I remembered how I had looked for a bell in this room once before; it was scarcely to be wondered at, considering its position, that I had not found it.
In another moment the servant-accomplice would come to the assistance of his master. Had it not been for Karine's presence I felt that I should not have found it difficult in my present mood to have held them both in check, but as it was I should greatly have preferred only one antagonist.
The struggle in which I was engaged with Wildred had degenerated into a species of wrestling match. I had him down on one knee at last, and bending his arms behind him while he poured forth a volley of deadly oaths–his strange, light eyes flashing into mine–I attempted to tie his hands together with my silk handkerchief, wound into a slip-knot I had learned to make at sea.
He was slippery as a serpent in my grasp, and it was taking all I knew to manage him, when a cry from Karine gave me the first warning that I was attacked from behind.
The confidential man had stolen in as noiselessly as I had crept upon the roof and to the skylight.
"Take that, then!" I heard him snarl savagely, and a low exclamation from my darling told me that in some way he had revenged himself upon her. For an instant I lost my presence of mind and my hold upon Wildred. Involuntarily I turned to go to Karine's rescue, and the movement was a fatal one.
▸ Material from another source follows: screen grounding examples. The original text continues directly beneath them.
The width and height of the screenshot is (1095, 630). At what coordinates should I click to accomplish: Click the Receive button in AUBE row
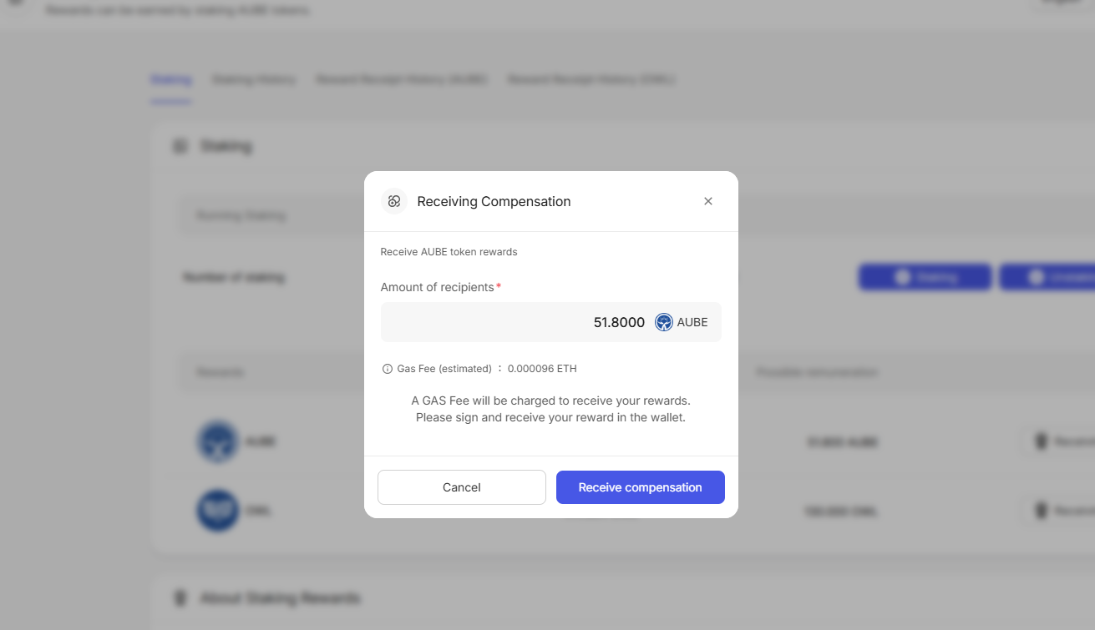tap(1058, 441)
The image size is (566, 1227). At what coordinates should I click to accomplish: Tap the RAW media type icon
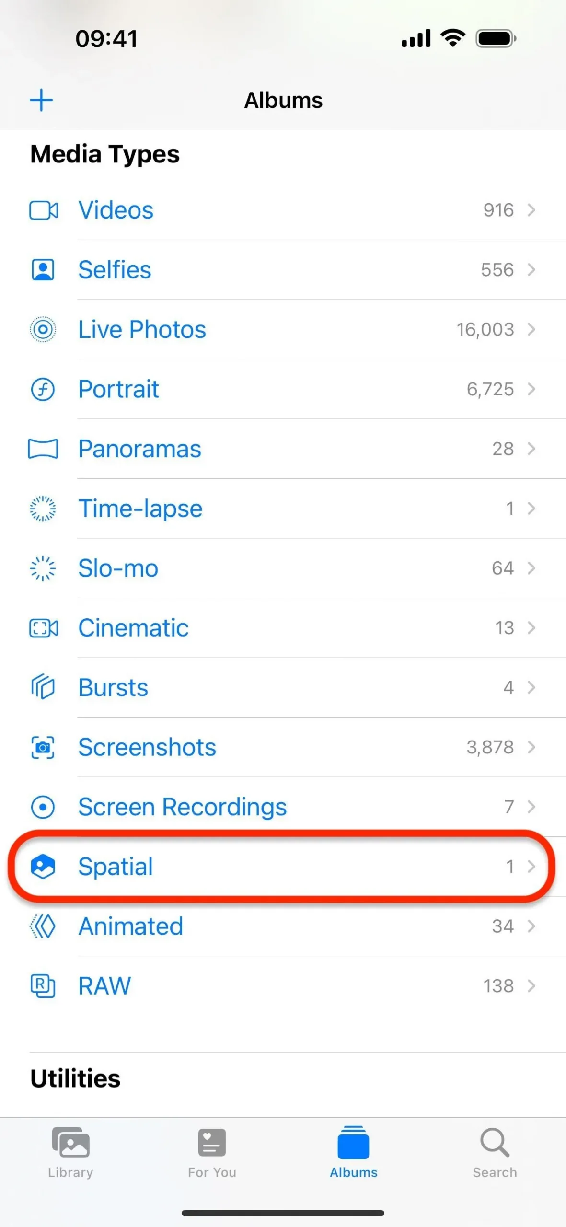pyautogui.click(x=43, y=986)
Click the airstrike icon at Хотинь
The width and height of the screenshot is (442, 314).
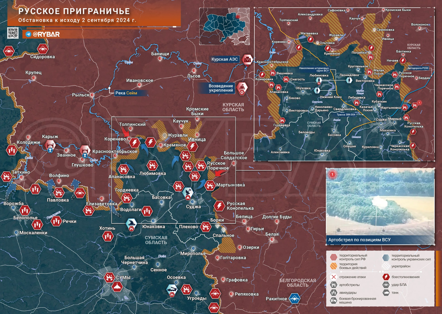point(108,236)
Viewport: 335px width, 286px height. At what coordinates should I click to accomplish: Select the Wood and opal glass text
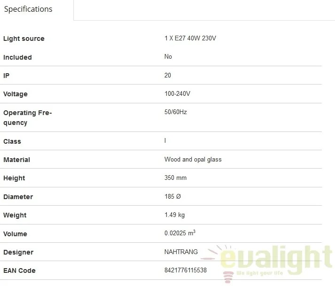pyautogui.click(x=193, y=159)
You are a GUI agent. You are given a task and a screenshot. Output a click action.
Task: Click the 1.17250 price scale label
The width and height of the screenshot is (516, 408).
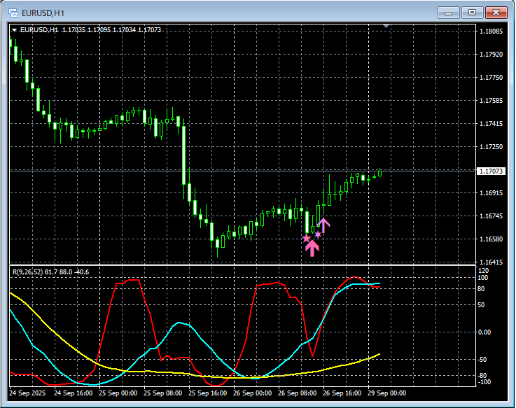[x=489, y=147]
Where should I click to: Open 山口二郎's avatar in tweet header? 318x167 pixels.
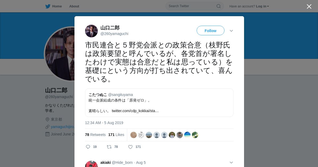(91, 31)
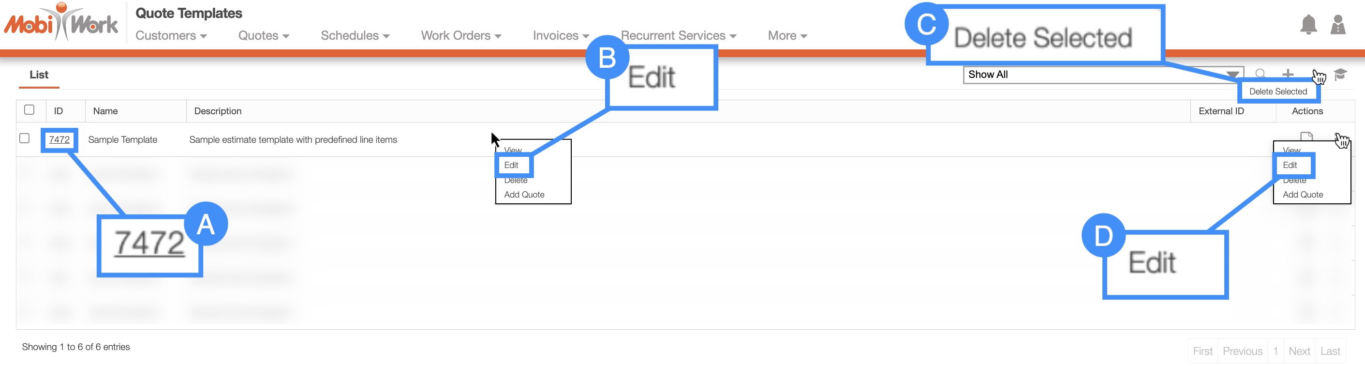Check the Sample Template row checkbox
The image size is (1365, 366).
[x=24, y=138]
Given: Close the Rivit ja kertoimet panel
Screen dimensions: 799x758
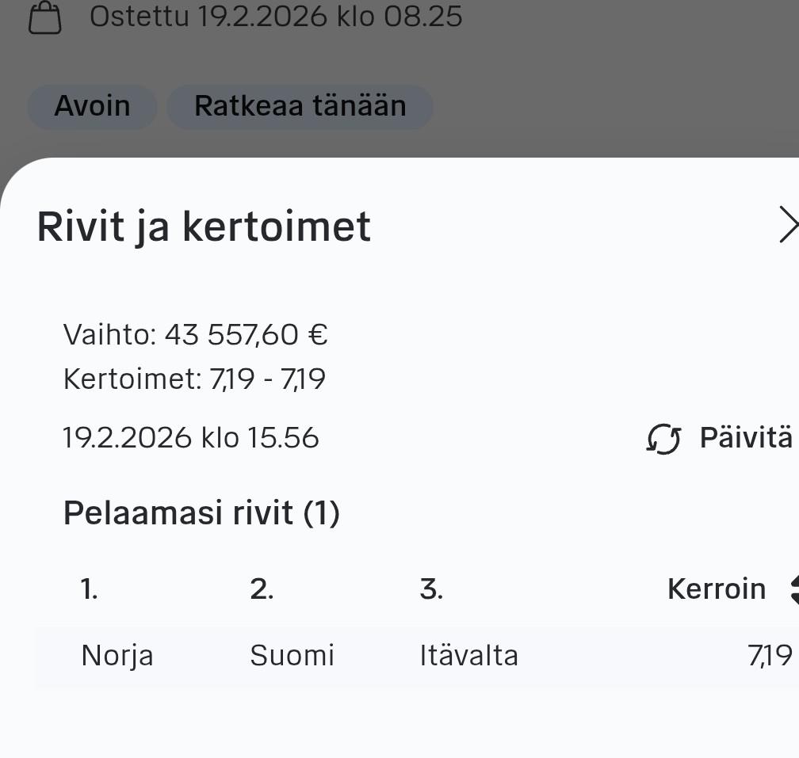Looking at the screenshot, I should 787,226.
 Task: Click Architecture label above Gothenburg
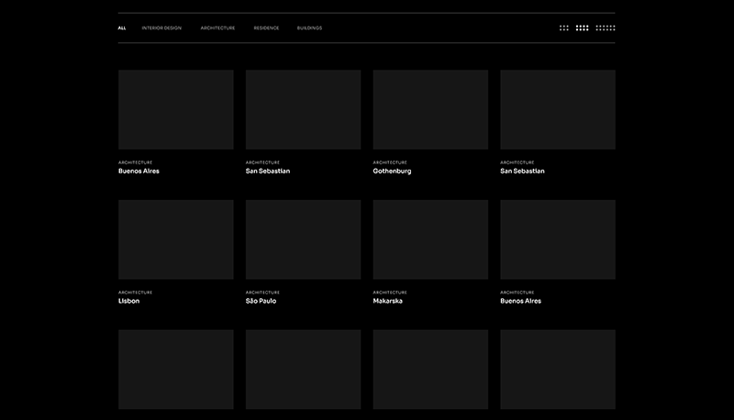pos(390,162)
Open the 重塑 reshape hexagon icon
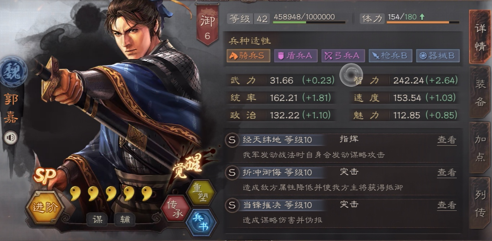 pos(201,193)
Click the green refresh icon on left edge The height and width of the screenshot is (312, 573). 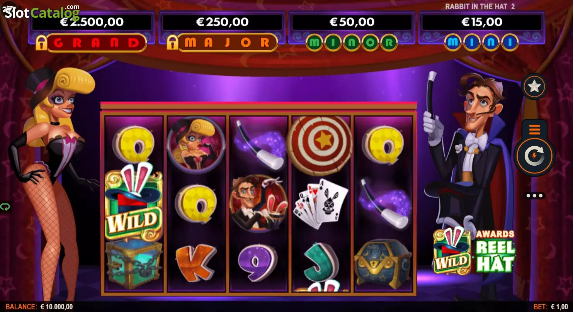(5, 207)
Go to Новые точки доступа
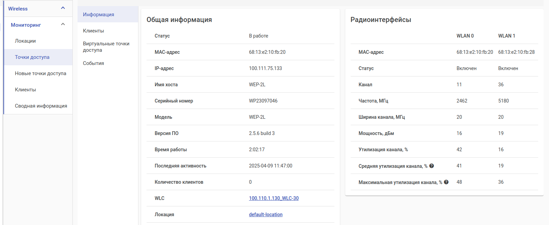The image size is (549, 225). [41, 73]
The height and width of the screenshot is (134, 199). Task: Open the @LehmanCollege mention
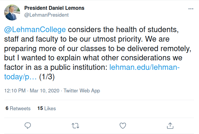35,30
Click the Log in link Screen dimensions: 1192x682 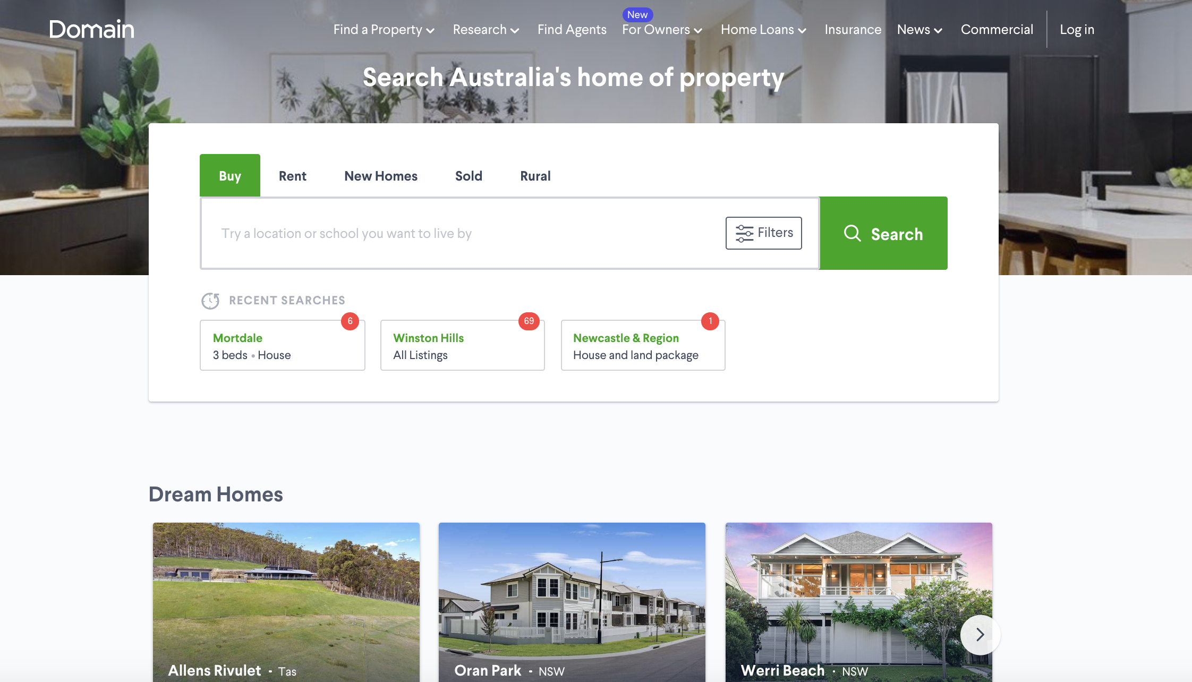(1077, 30)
Wildred was up like a rod of steel that has been forcibly bent backward. The two threw themselves upon me together. I felt a sharp, hot pain run fiercely through my side, and knew that I had been stabbed. My one thought was for the girl. If they worked their will upon me, and killed me before her eyes, what was to become of her?
"Run, Karine–escape!" I panted. I could not see her, but I was assured that she had not obeyed by the loud screams for help which she was desperately uttering.
Again I got Wildred down, but the other man was on top of me, and for the second time I felt the burning pain, this time in my shoulder. I fought like a mad creature now, with the intent to kill, which I had not had before; but the conviction grew within me that, battle as I might, the effort would be all in vain.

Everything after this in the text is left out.